### About this task
Each line of the listing where the string "accomplish" appears is to be identified and copied.

------------------------

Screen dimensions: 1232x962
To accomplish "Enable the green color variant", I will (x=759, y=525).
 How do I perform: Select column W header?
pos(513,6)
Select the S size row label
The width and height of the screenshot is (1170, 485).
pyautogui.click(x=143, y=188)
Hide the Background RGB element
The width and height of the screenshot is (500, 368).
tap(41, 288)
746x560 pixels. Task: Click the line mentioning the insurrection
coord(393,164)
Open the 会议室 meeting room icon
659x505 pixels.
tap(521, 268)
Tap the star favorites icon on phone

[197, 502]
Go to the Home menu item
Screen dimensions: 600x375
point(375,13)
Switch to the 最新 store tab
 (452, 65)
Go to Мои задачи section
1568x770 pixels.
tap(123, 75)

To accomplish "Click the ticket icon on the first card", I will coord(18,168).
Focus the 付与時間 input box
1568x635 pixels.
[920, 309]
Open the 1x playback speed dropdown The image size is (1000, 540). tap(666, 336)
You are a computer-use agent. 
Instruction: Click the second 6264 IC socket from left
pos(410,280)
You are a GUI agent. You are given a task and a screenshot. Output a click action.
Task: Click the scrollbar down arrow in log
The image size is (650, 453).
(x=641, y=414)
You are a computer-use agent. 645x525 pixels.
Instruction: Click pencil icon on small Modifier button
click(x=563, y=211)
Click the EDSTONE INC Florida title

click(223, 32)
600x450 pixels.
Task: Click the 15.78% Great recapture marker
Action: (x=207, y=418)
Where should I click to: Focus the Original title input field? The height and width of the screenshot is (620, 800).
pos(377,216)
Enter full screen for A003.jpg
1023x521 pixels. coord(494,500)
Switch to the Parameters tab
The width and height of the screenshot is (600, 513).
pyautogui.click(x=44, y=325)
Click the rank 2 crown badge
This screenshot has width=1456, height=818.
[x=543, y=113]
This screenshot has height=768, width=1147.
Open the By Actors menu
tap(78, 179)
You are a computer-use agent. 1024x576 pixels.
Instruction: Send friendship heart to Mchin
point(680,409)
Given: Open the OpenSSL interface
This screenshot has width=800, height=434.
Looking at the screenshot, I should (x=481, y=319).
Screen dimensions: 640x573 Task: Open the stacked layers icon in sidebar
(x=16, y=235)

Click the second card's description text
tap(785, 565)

------------------------

### Response box
To accomplish "Enable the green color variant", I will (x=759, y=525).
To accomplish "Click the ticket icon on the first card", I will coord(18,168).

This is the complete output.